Wieden Is Hired Amid Vodka Ad Dispute

LOS ANGELES After defying decisions of industry regulators, the ad-dispute case of Sidney Frank Importing Co. was referred to two federal agencies as Millennium Import, plaintiff in a pending lawsuit, hired Wieden + Kennedy for future creative.

The Portland, Ore., agency replaces incumbent Clarity Coverdale Fury, Minneapolis. “We had the Millennium brands for eight years,” said CCF principal Tim B. Clarity. “They needed an agency that was global.”

Millennium chairman Edward Phillips had approached W+K about working together, said Steve Gill, company president. He said the Minneapolis firm plans to increase spending on both its luxury labels, Belvedere and Chopin. Since the former was introduced in 1996, Millennium marketing of Belvedere has gone from $1 million to $15 million last year. W+K would not comment on the upcoming work.

Gill said the company spent $20 million on Chopin print ads in the last five years.

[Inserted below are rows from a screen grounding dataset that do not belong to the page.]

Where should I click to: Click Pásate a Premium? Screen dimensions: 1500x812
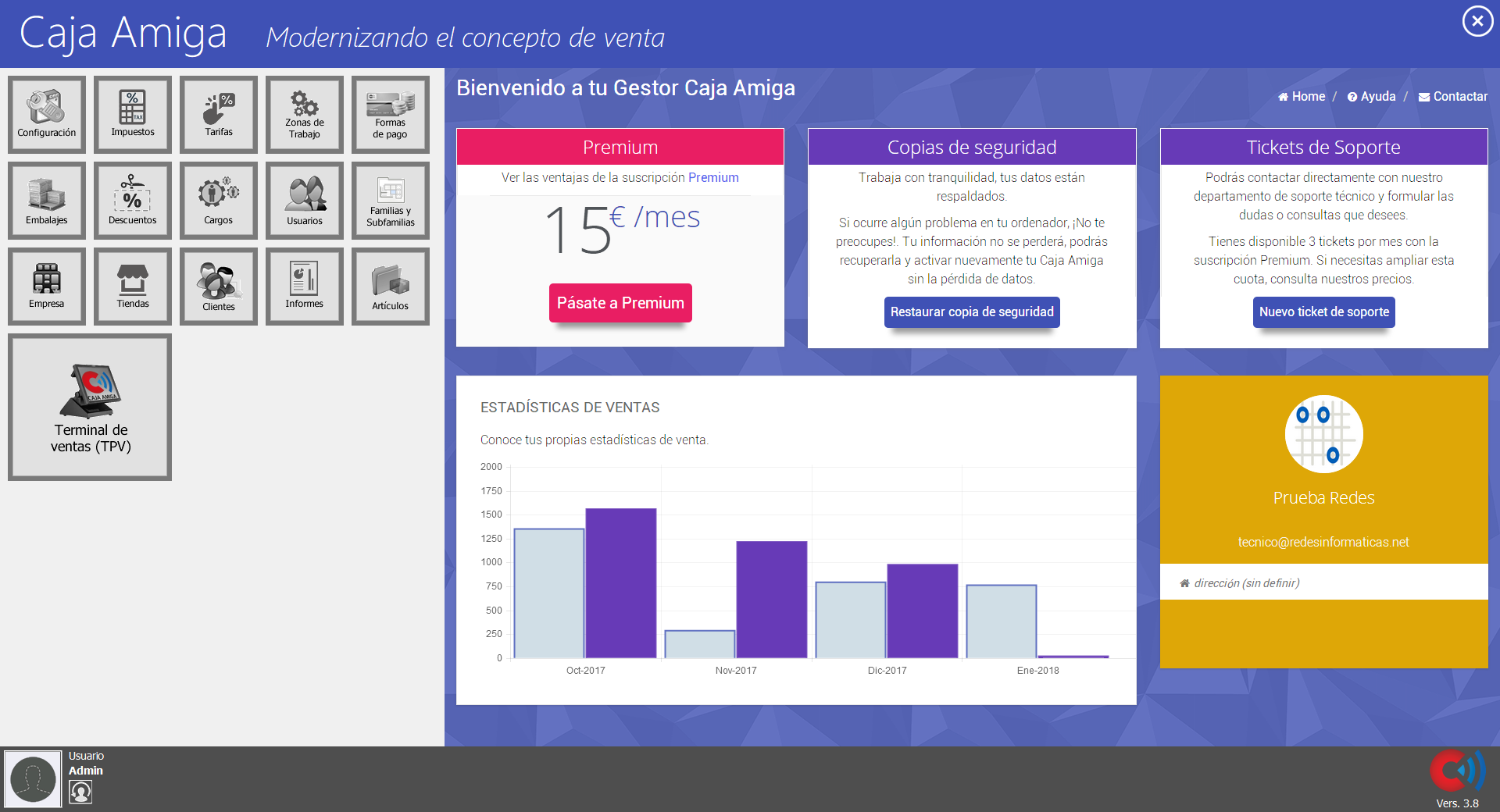point(620,303)
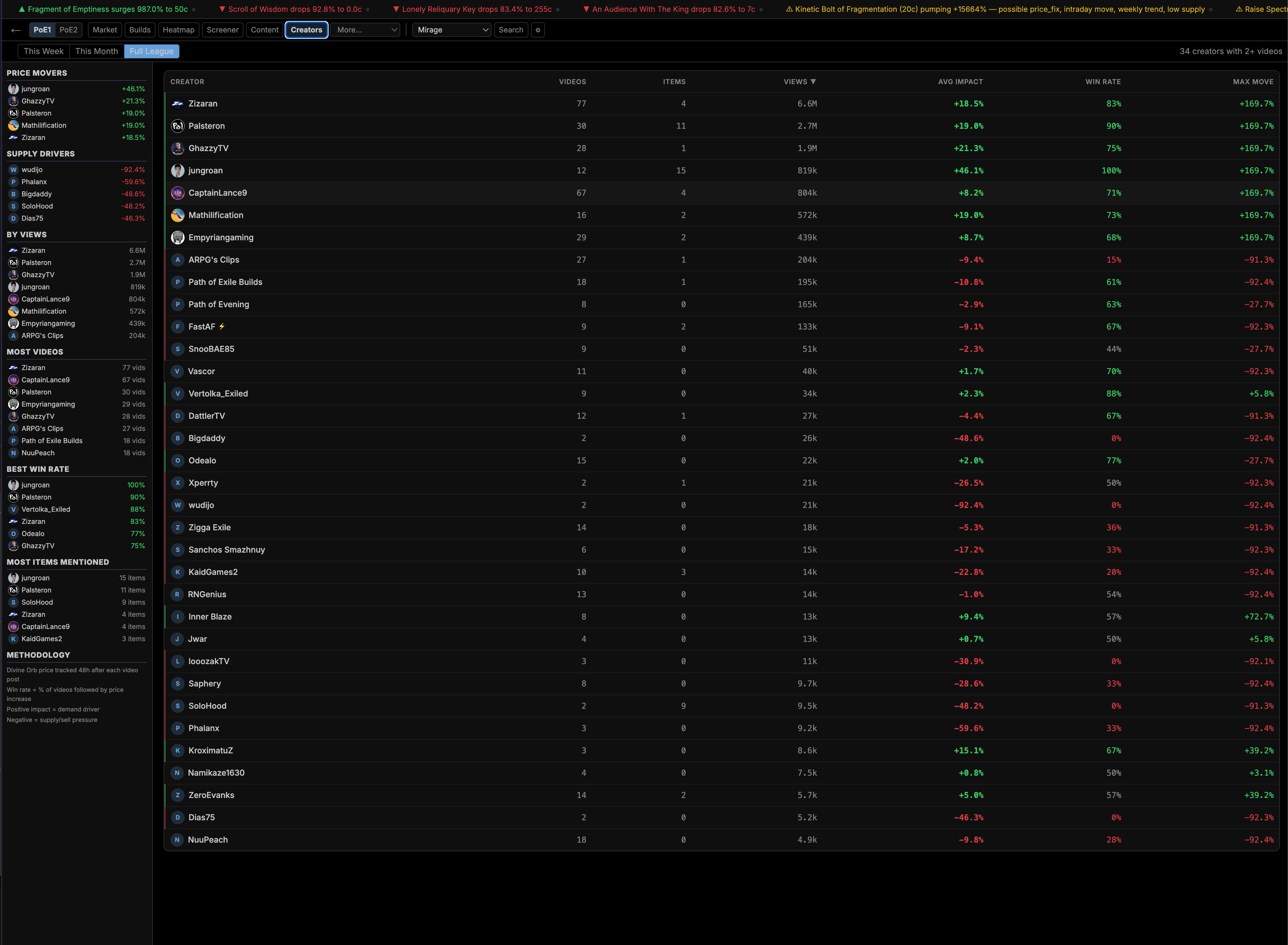Click the CaptainLance9 avatar in the table
Image resolution: width=1288 pixels, height=945 pixels.
pyautogui.click(x=177, y=193)
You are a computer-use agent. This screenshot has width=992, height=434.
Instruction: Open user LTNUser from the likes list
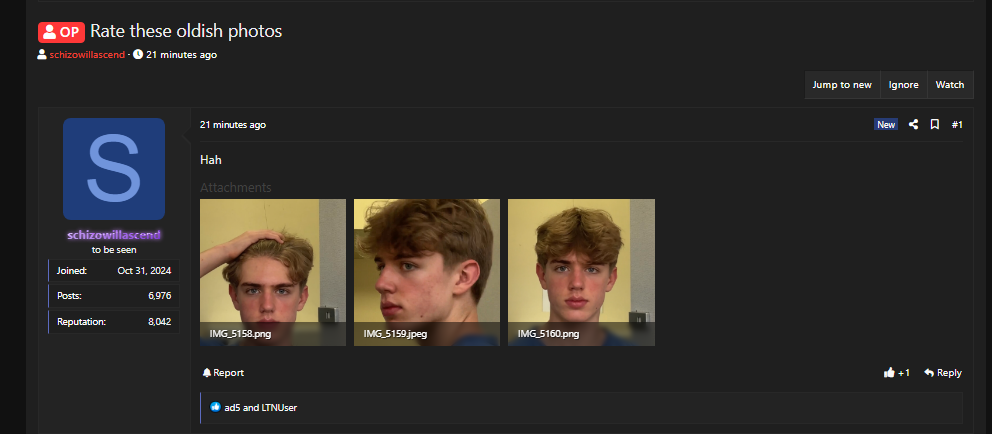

Both labels compete against Grey Goose in the “luxury” vodka category.

Gill would not comment on whether W+K had been hired to reposition the two labels with respect to each other. “We’re looking at each vodka’s attributes and focusing on each brand’s strength,” he said.

Gill said the new campaign would be “exciting and unique—and completely unrelated to ‘taste,’ ” referring to Millennium’s complaint against Sidney Frank’s Grey Goose ads. Gill said a motion for a preliminary injunction, which languished in the dock of the U.S. District Court in Minneapolis this week, arose from a 1998 Beverage Testing Institute test in which Belvedere was judged poorly in comparison to Grey Goose, which thereafter trumpeted its brand as “best tasting” in print ads. Gerald O’Kennard of BTI, Chicago, said all the facts pertaining to the taste test are currently under review.

“We think it’s disingenuous at best and totally deceptive to consumers to extrapolate from that taste test to a blanket statement,” said Gill. “Using other brands in ads is in poor taste, and if they do, they should be held to a higher standard.”

The disputed ads were created in-house by Sidney Frank, New Rochelle, N.Y., and will continue to run, said the firm’s chief legal council, William Presti. He said National Advertising Division and National Advertising Review Board rulings against the work were “legally incorrect” and not binding. Presti said that Millennium’s law firm, Hall Dickler Kent Goldstein & Wood, New York, “sent out the complaint and motion papers in a press release, but we haven’t been served yet. We don’t consider that a professional way of dealing with a legal matter.” Sean Kane, a litigator at HDKG&W, acknowledged that a motion for expedited briefing is before the court.

Jim Guthrie, president of the National Advertising Review Council, New York, characterized Sidney Frank’s defiance of NARB’s decision as “surprising and disappointing” as well as “extremely rare. The compliance rate averages 95 percent.”

Guthrie said that when an advertiser defies its boards, it is “the very last step that we would ever refer it to a [government] regulatory agency.” On Sept. 4, the NARB referred the matter to the Federal Trade Commission’s division of advertising practices and the Alcohol and Tobacco Tax and Trade Bureau.

Sidney Frank’s rare TV advertising has not been in dispute. In January, its creative agency, Wolfe/Doyle, New York, delivered a spot for Grey Goose using the “best-tasting” tag. Set in a New York hotel, the ad shows a bartender ascending above the bar’s ceiling and through a private party room to go “beyond top shelf” for Grey Goose. “Whenever a client wants to say it is ‘best,’ we immediately do a competitive analysis,” said agency principal Dan Wolfe, who directed the spot. “Usually I’d say that’s trying too hard. It is better to differentiate the brand in some other way.”

Wolfe said that, for a reason unknown to him, the spot has not yet aired.